C’est à partir de quelques bons coups de ce genre que de brillants investisseurs se sont constitué des parcs immobiliers d’envergure de quelques dizaines, voire de centaines de portes. 

Plus vous faites ce travail sérieusement, plus vous en maîtriserez toutes les nuances et plus les récompenses seront importantes et votre valeur nette totale s’appréciera. Contrairement au spéculateur qui prend des chances et vit d’approximation, l’investisseur intelligent calcule ses risques avec minutie et n’échappe aucun détail.

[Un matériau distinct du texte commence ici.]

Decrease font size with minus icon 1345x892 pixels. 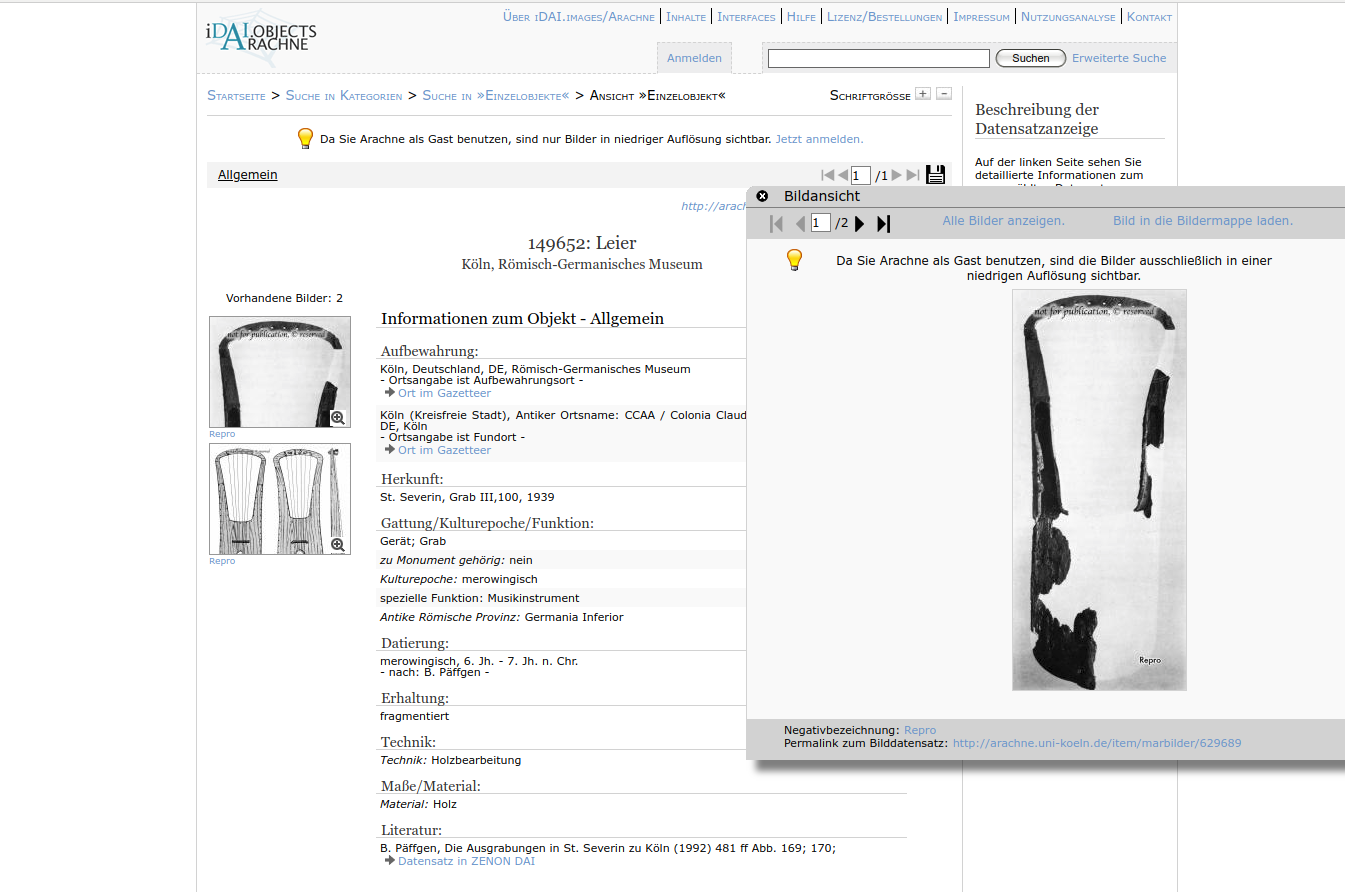tap(944, 94)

Mais attention,  l’immobilier fonctionne par cycle et ces derniers sont étroitement liés à l’état de l’économie, aux fluctuations des taux d’intérêt d’un pays et de sa démographie. L’endettement des ménages et le vieillissement de la population peuvent renverser la courbe des taux. La période continue d’augmentation des prix de revente peut stagner et se transformer en décroissance. L’effet de levier amplifie les gains, c’est vrai, mais il peut amplifier également les pertes.  

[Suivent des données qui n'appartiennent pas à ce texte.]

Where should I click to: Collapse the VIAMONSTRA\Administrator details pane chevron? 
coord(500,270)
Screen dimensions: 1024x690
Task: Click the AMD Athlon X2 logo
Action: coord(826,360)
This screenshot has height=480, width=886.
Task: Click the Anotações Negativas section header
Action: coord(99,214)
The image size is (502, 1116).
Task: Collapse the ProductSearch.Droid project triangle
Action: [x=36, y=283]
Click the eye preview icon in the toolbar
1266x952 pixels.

N’oubliez pas le risque de liquidité

Dans un marché en fin de cycle, le risque le plus sournois est le risque de liquidité. C’est-à-dire, le risque de se trouver dans une impasse financière sans être en mesure de revendre rapidement sa propriété. Par exemple, vous pourriez ne pas être en mesure de trouver de locataire, d’avoir suffisamment de capitaux pour effectuer des réparations urgentes ou être incapable de faire vos paiements minimums requis si les taux venaient à grimper. Le risque de liquidité oblige une vente rapide, parfois à perte.

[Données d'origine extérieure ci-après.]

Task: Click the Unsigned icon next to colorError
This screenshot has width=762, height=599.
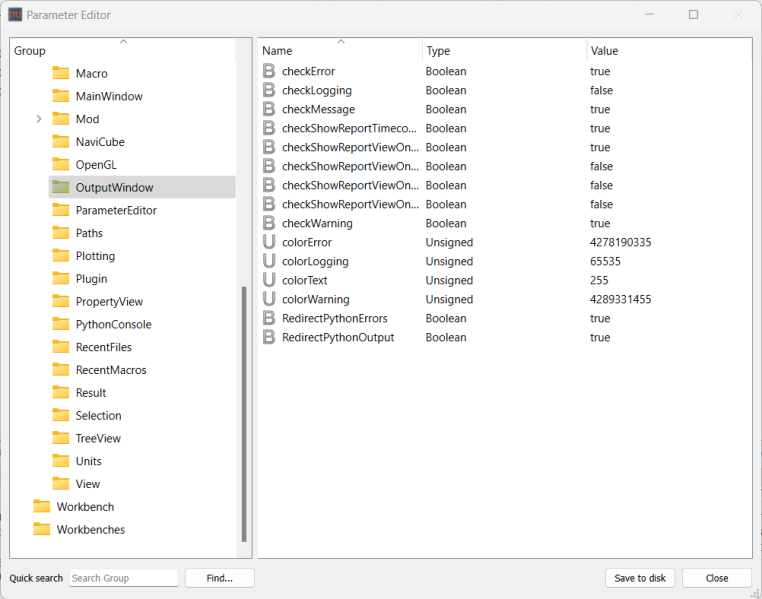Action: point(268,242)
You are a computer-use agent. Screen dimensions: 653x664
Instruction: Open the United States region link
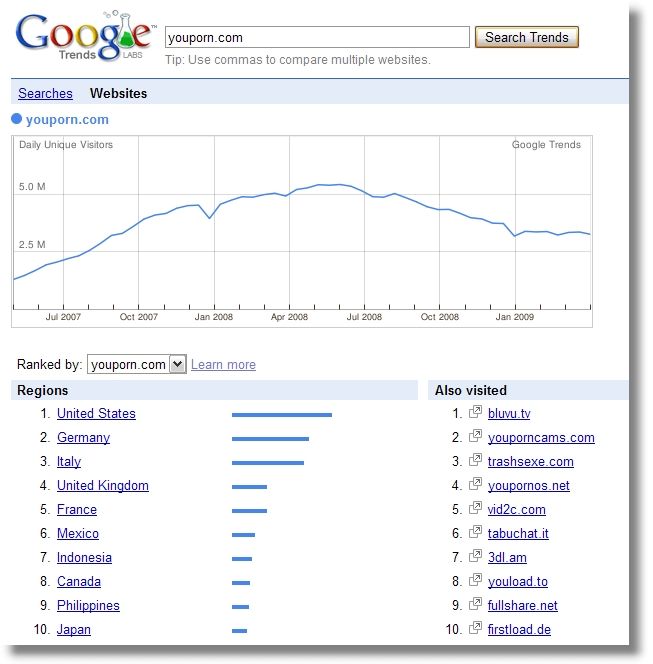click(96, 413)
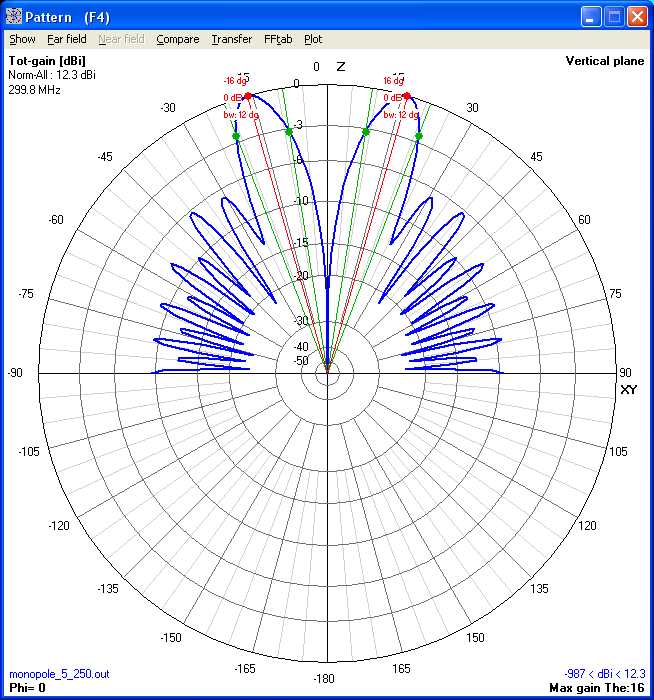Open the Show menu
The image size is (654, 700).
(x=22, y=39)
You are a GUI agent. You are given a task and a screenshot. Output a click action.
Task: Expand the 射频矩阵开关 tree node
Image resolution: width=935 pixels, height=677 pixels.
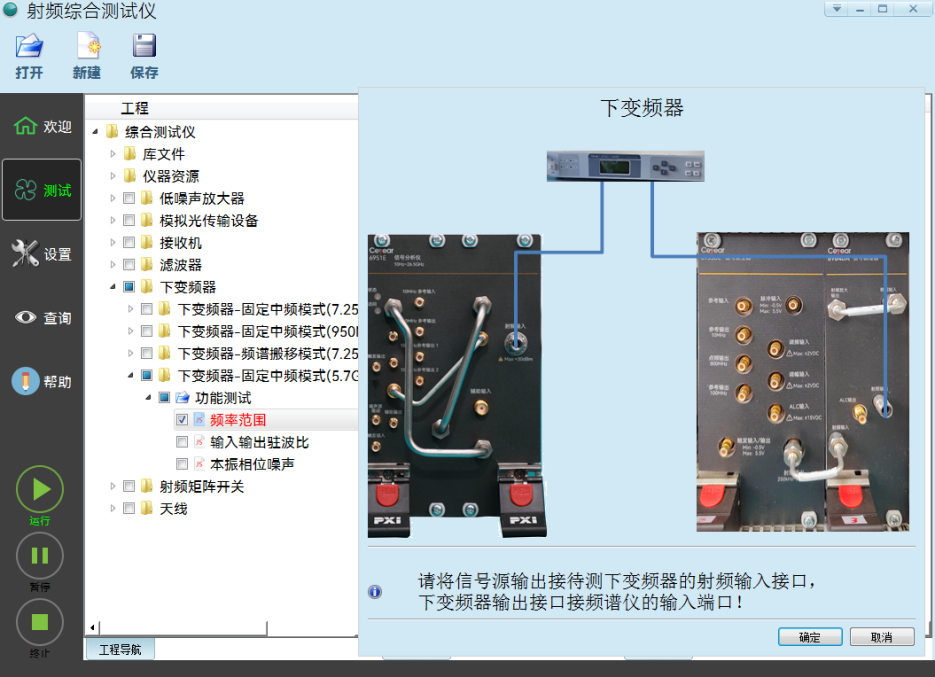click(113, 485)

Dans un marché immobilier bien évalué et où les aubaines se font plus rares, de nombreux investisseurs choisissent de limiter le risque de liquidité. Ils vont alors utiliser leur capacité d’emprunt sur leurs biens immobiliers et se tourner vers les valeurs mobilières. Ainsi, au lieu de racheter maisons, chalets et condos avec les sommes empruntées, ils vont se constituer un portefeuille de placements composés de fonds, d’obligations, d’actions ordinaires, d’actions à dividendes et autres titres boursiers.

L’avantage principal est que tous ces titres peuvent se revendre en 24 heures en claquant des doigts. Nul besoin de notaire, de déboursés en frais de quittance, d’évaluation, de taxes municipales, etc. Précisons que dans pareilles circonstances, vos intérêts sont encore déductibles.

Les agences fédérales et provinciales canadiennes estiment que « l’expectative de revenus » est raisonnable et qualifient les placements financiers à la déductibilité. Enfin, avec un portefeuille bien diversifié vous pouvez très bien le structurer de manière à ce qu’il vous verse des revenus mensuels réguliers. Dépendamment des produits retenus, les taux de distribution en argent oscillent entre 3 et 7%.

L’effet de levier ne convient pas à tous. Il est important de bien connaître sa tolérance à la volatilité et se faire conseiller adéquatement par un courtier hypothécaire qualifié, un bon comptable et un conseiller en gestion de patrimoine. 

À retenir
  • Calculez vos gains en tenant compte de toutes les dépenses. Ensuite, comparez le gain avec le rendement d’un placement sécuritaire.
  • L’investisseur intelligent calcule ses risques avec minutie et n’échappe aucun détail.
  • Évaluez avec soin le risque relié au manque de liquidité.